● **Aim**
Copy the records in the stretch from "How do I perform: Open" through "pos(158,301)", changing "wrench" to "gear" and keeping everything else the same. Leave out the pictures.

● **Supplied data**
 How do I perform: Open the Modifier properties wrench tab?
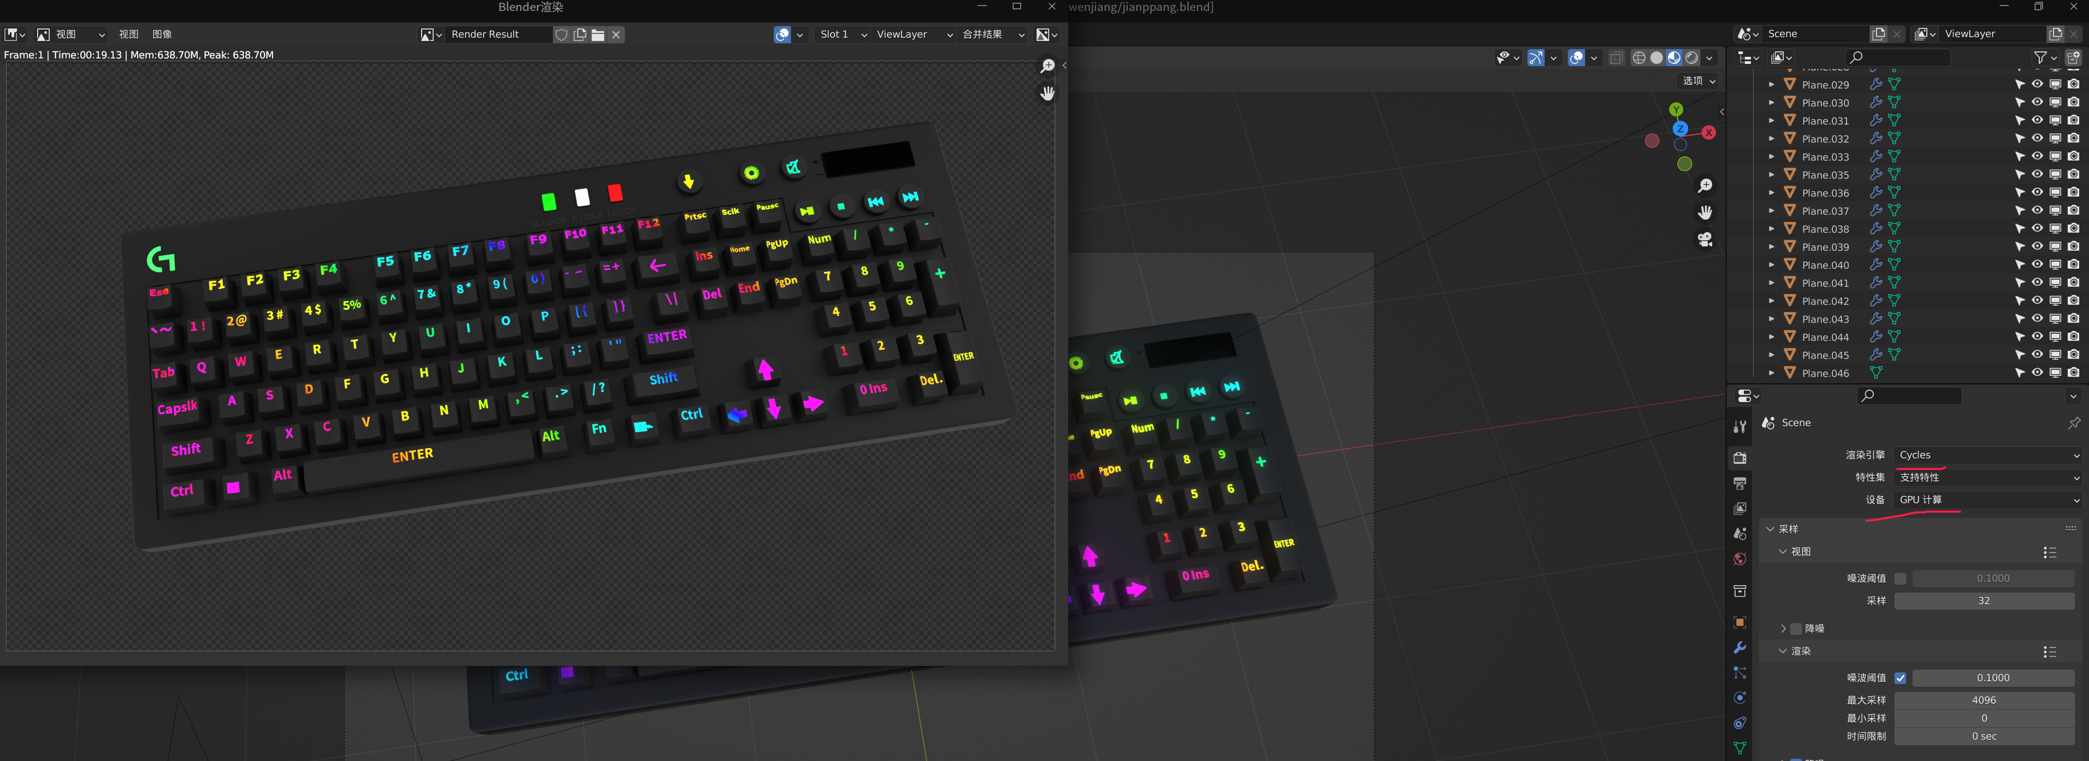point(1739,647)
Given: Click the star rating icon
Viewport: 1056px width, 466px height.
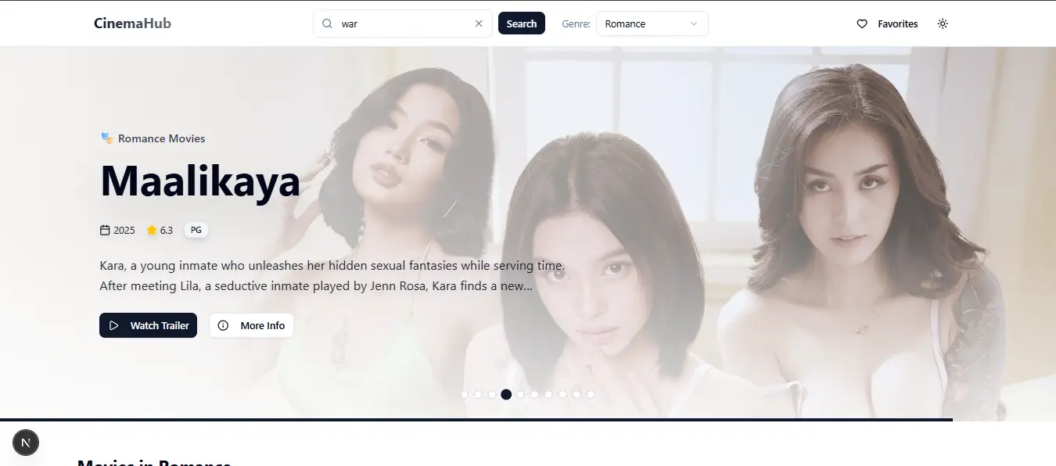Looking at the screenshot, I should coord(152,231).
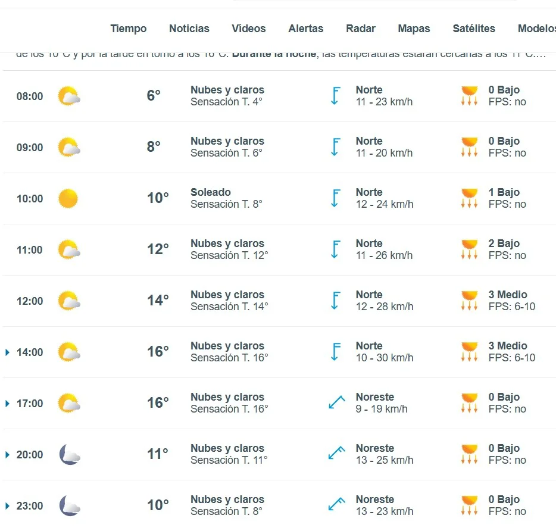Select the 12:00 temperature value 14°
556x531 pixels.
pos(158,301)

...

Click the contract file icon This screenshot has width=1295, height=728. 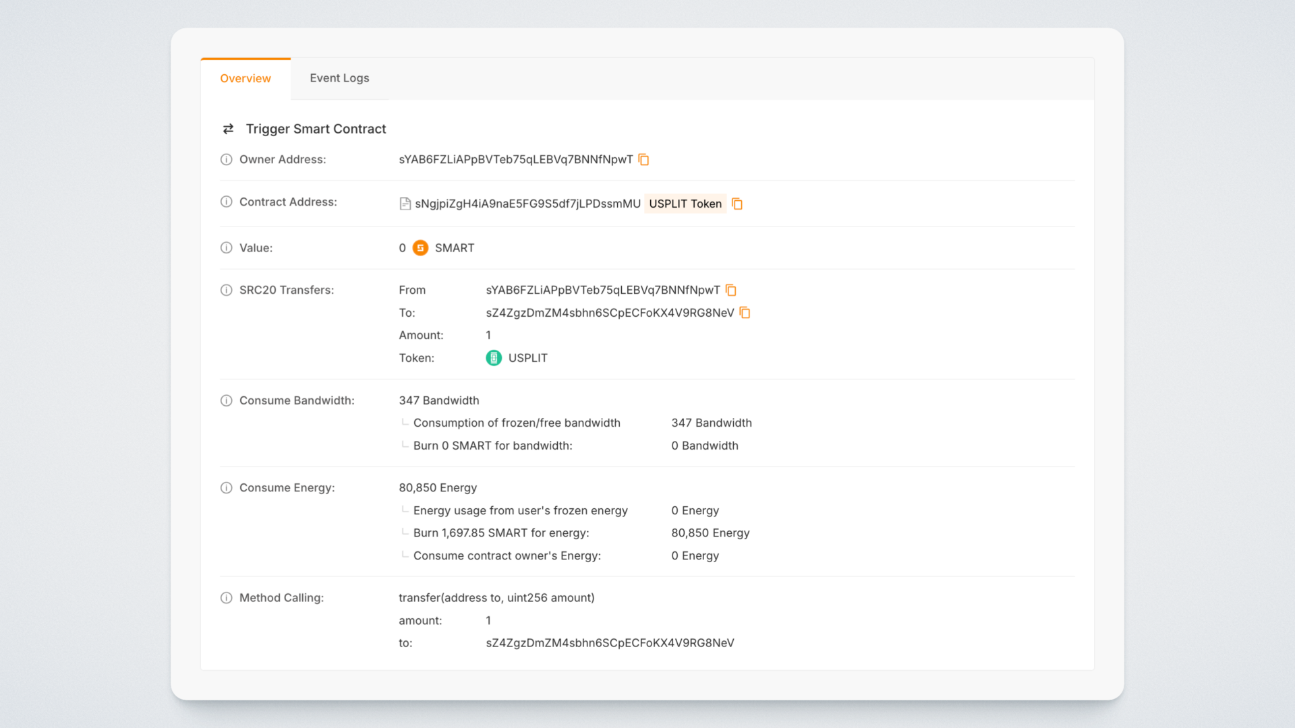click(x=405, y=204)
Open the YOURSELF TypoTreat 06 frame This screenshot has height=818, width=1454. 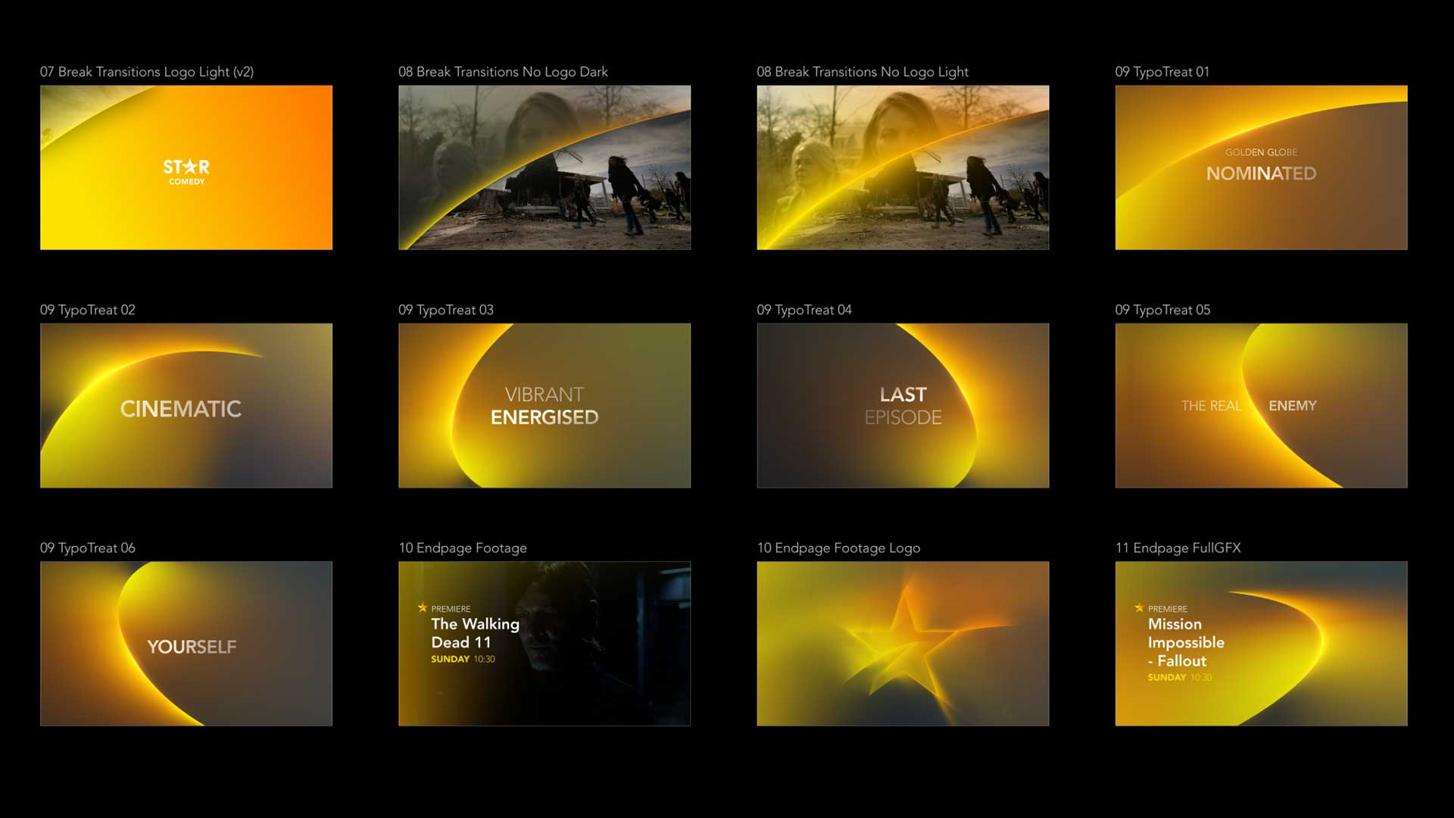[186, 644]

● **Response for this exercise**
 How do I perform: Open the Modifier properties gear tab?
point(1739,647)
Given: Click the star rating icon
Viewport: 1056px width, 466px height.
Looking at the screenshot, I should coord(152,231).
Select the 12:00 temperature value 14°
556x531 pixels.
pos(158,301)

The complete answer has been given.